____ Material

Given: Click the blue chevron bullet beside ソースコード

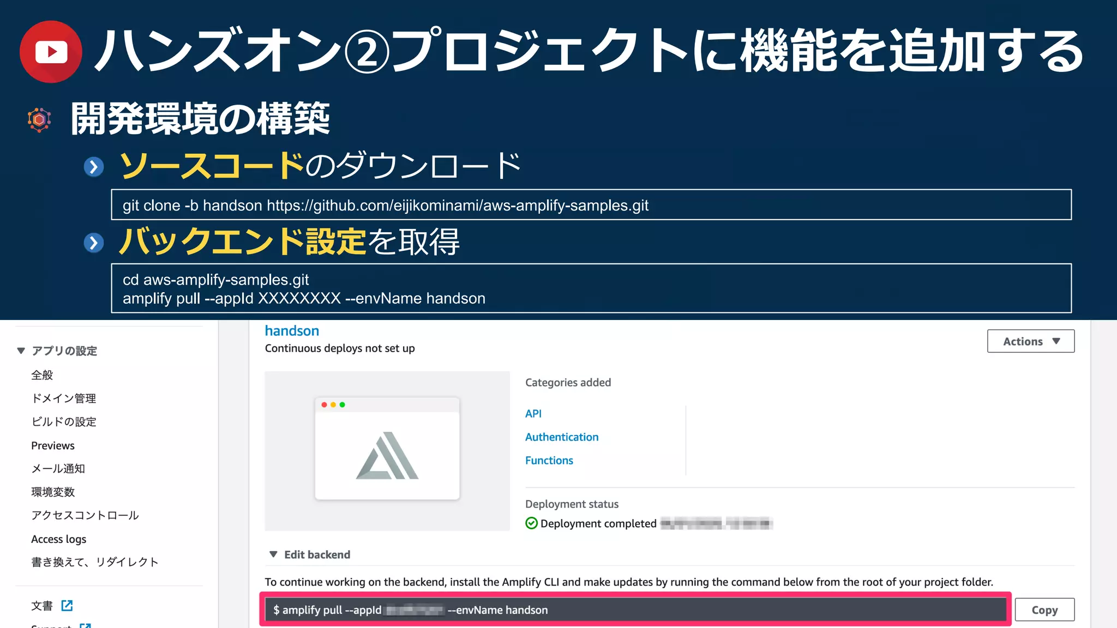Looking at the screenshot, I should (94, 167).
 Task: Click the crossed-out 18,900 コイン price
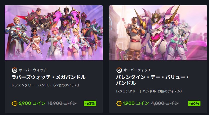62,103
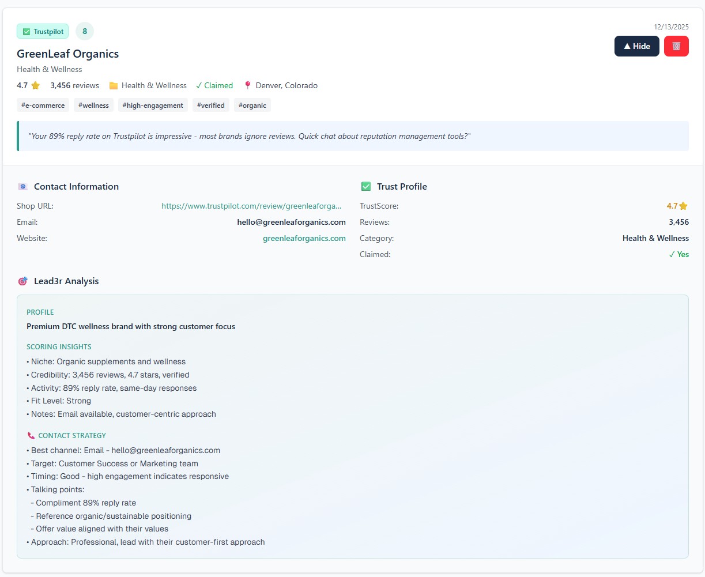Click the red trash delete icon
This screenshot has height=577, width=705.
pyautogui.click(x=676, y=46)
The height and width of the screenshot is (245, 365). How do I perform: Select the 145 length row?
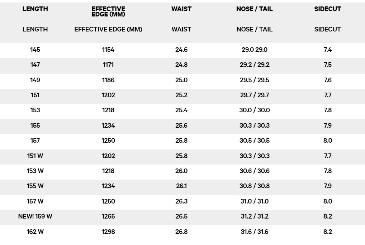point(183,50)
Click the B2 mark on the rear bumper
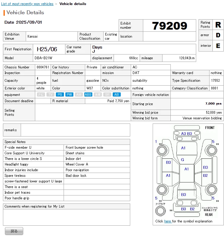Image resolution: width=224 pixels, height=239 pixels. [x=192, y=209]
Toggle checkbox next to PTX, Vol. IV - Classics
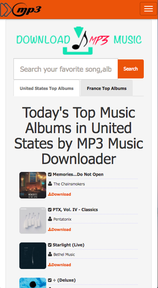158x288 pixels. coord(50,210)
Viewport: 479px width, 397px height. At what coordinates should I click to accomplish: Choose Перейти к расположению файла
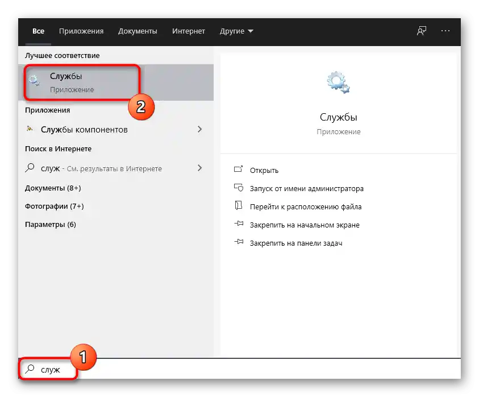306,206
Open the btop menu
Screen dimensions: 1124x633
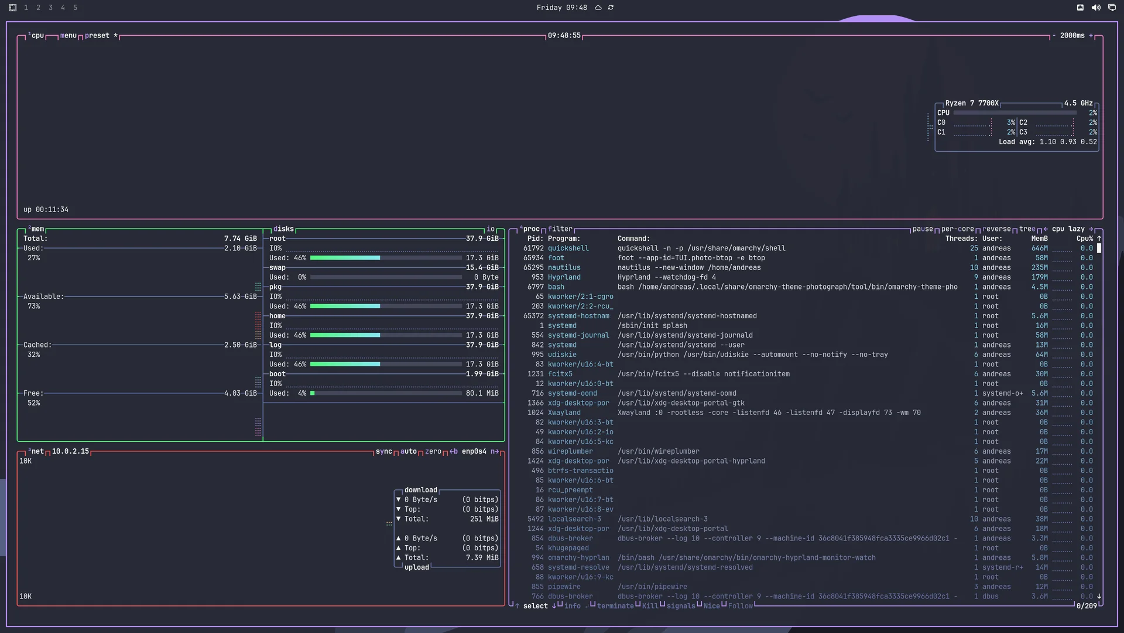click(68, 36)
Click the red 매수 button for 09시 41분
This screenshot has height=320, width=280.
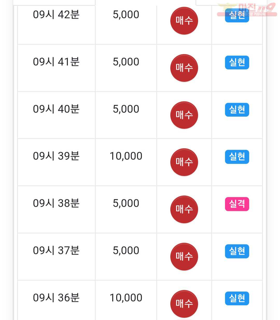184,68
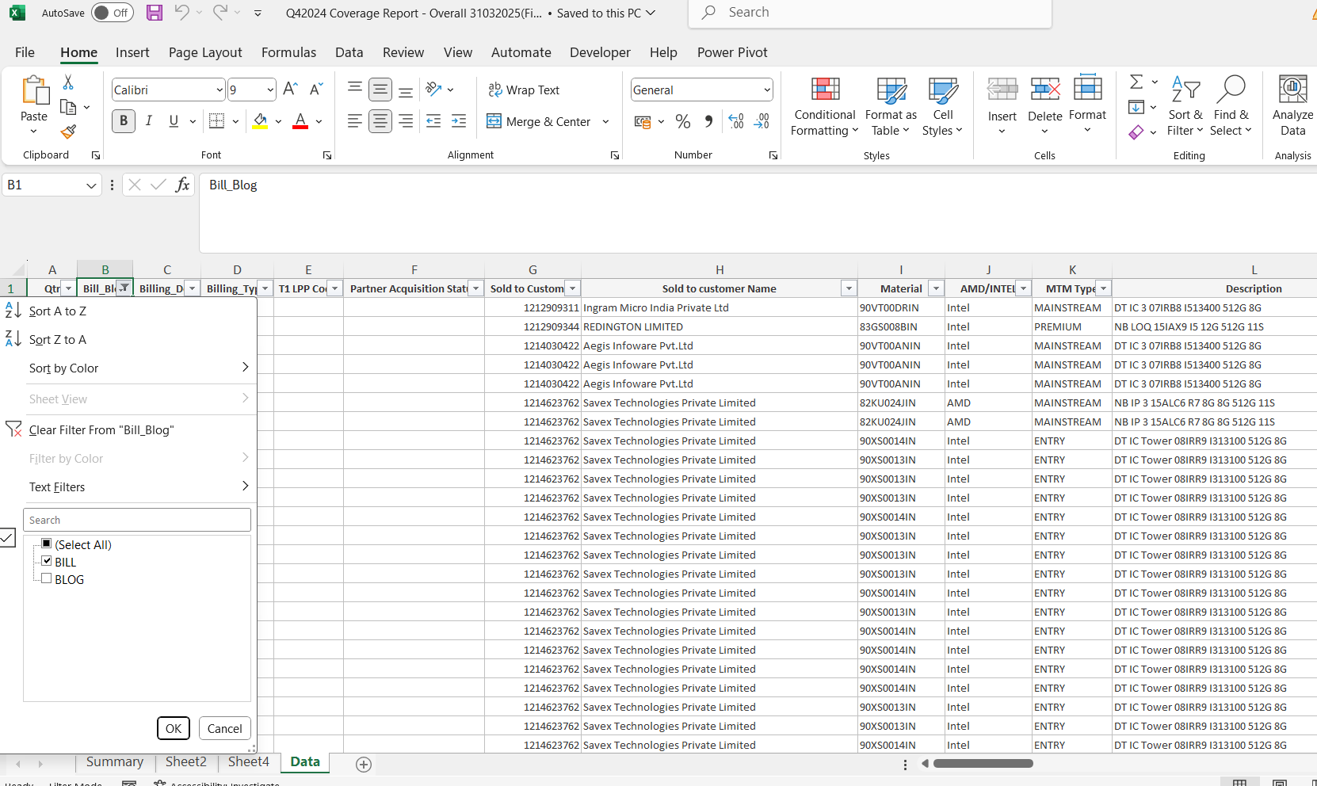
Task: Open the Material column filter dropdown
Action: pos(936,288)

________

Written task:
Reproduce every line of the listing above verbatim, omitting the pictures.

Result of this exercise:
Given: Click the blue chevron bullet beside ソースコード

Looking at the screenshot, I should (94, 167).
 Task: Click the crossed-out 18,900 コイン price
62,103
Click the red trash delete icon
This screenshot has height=577, width=705.
pyautogui.click(x=676, y=46)
The height and width of the screenshot is (245, 365). How do I perform: Select the 145 length row?
point(183,50)
Click the B2 mark on the rear bumper
Image resolution: width=224 pixels, height=239 pixels. [x=192, y=209]
Toggle checkbox next to PTX, Vol. IV - Classics
158x288 pixels. coord(50,210)
Viewport: 479px width, 397px height. At what coordinates should I click to accomplish: Choose Перейти к расположению файла
306,206
Open the btop menu
Screen dimensions: 1124x633
click(68, 36)
Click the red 매수 button for 09시 41분
This screenshot has height=320, width=280.
184,68
Task: Open the Material column filter dropdown
Action: pos(936,288)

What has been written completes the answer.